**Activity**: When a line in the entries contains the word "computer", copy that line in full.

Supplied data Block Start

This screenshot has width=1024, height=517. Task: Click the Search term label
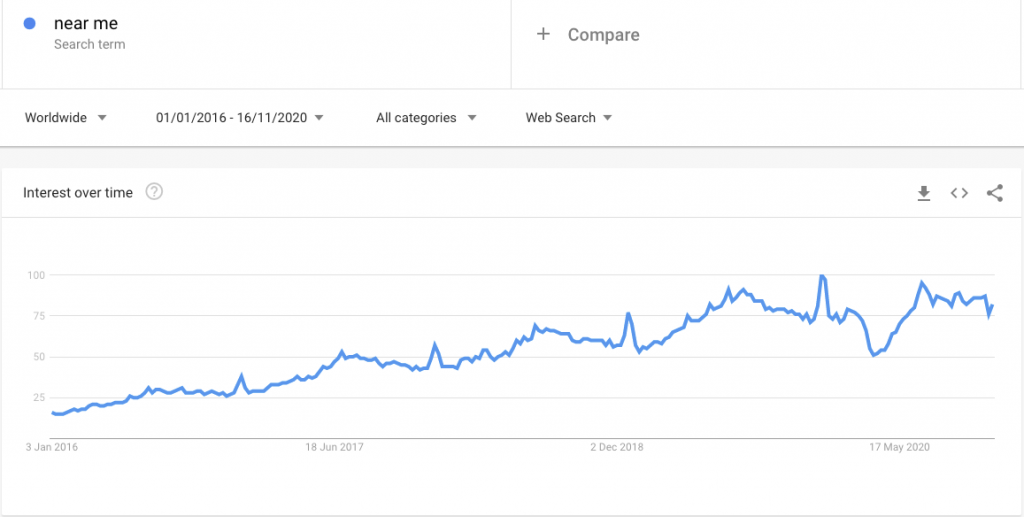point(89,45)
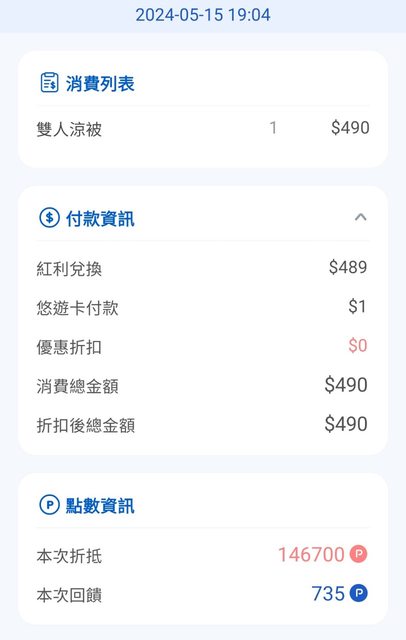Viewport: 406px width, 640px height.
Task: Collapse the 付款資訊 section chevron
Action: [360, 217]
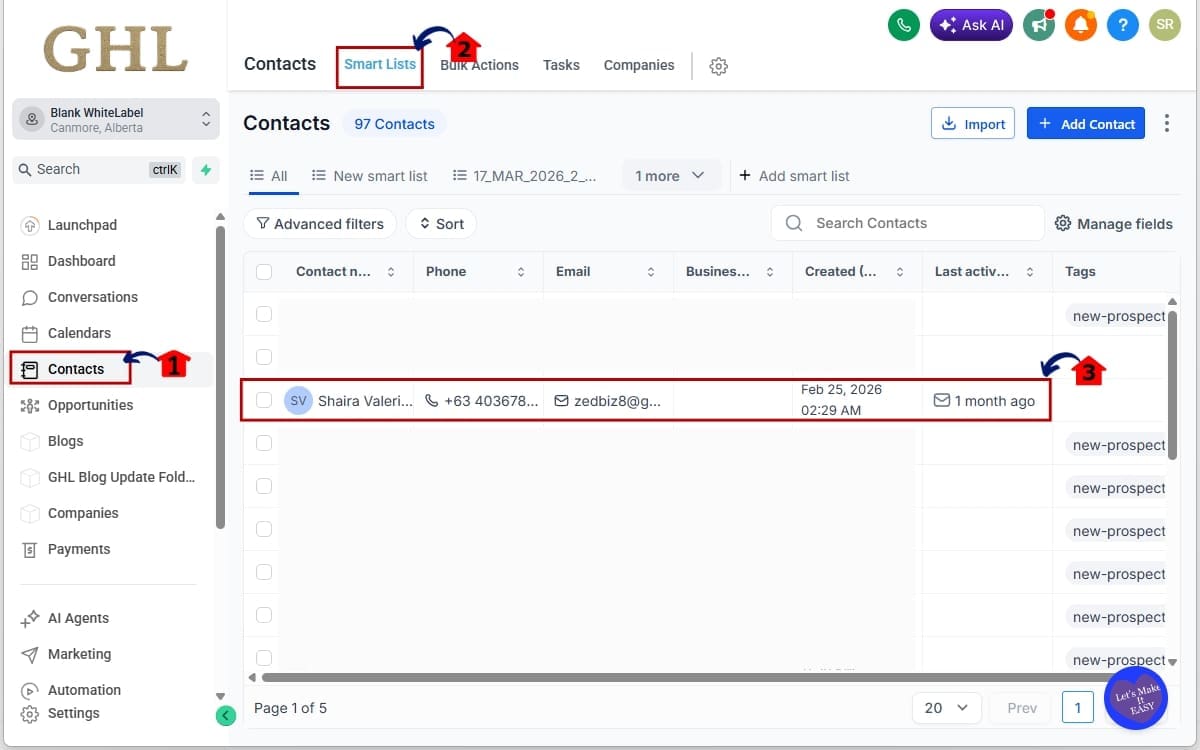This screenshot has width=1200, height=750.
Task: Open the Payments section
Action: point(79,549)
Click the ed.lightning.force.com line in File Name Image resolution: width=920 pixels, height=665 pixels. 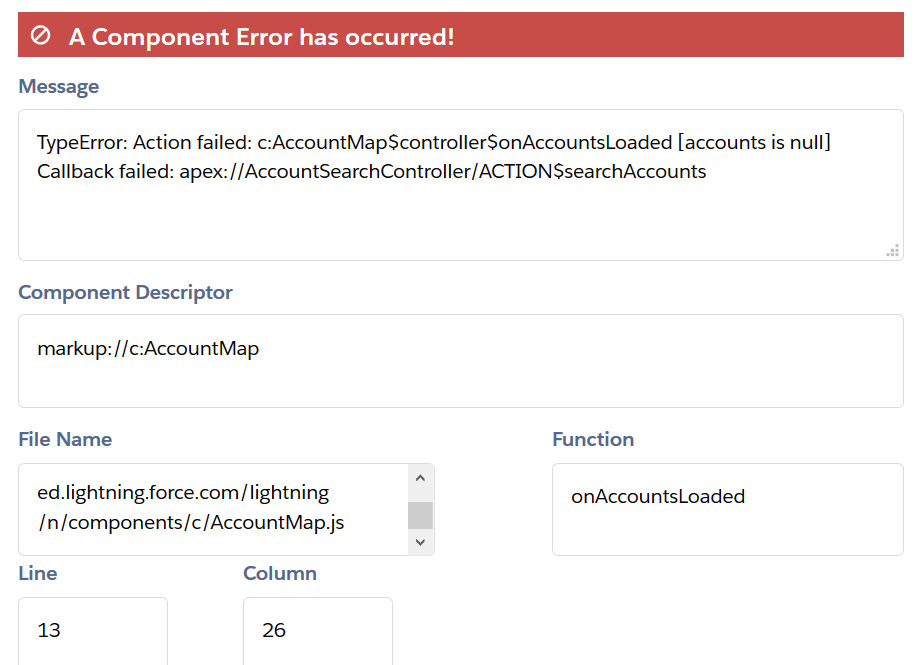pos(183,492)
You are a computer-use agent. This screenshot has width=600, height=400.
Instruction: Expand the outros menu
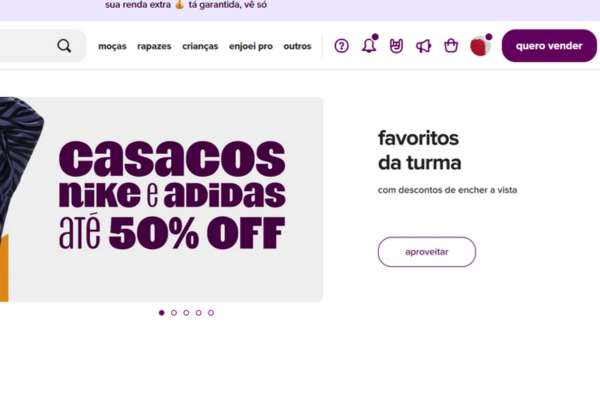coord(297,46)
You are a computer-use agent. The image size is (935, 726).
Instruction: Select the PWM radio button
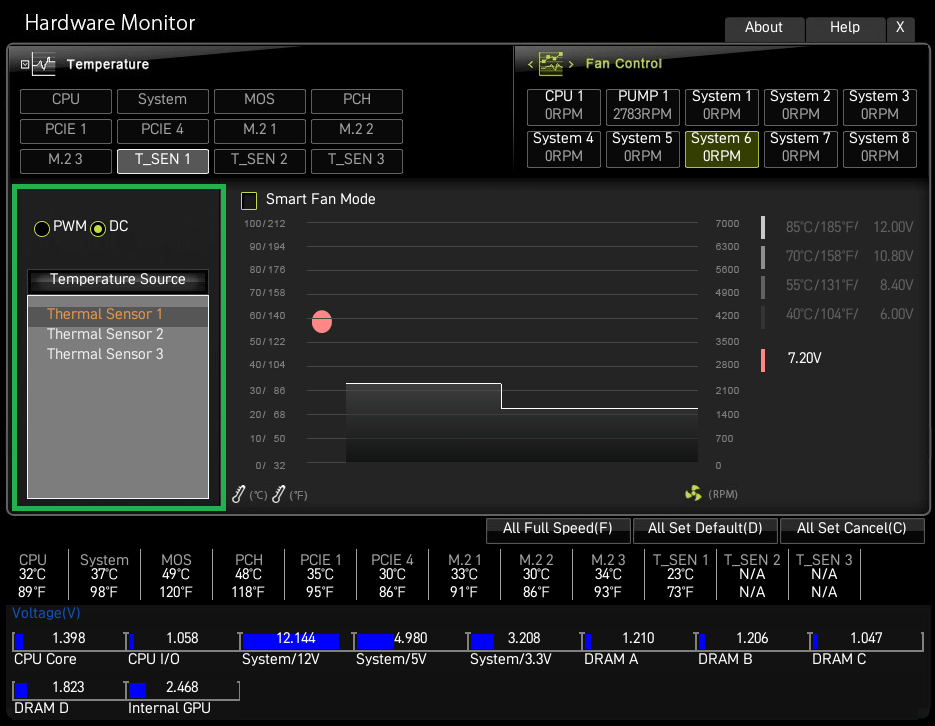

Supplied data Block End

**Solution**:
You are a computer-use agent. This screenshot has width=600, height=400.
You are a computer-use agent. The image size is (935, 726).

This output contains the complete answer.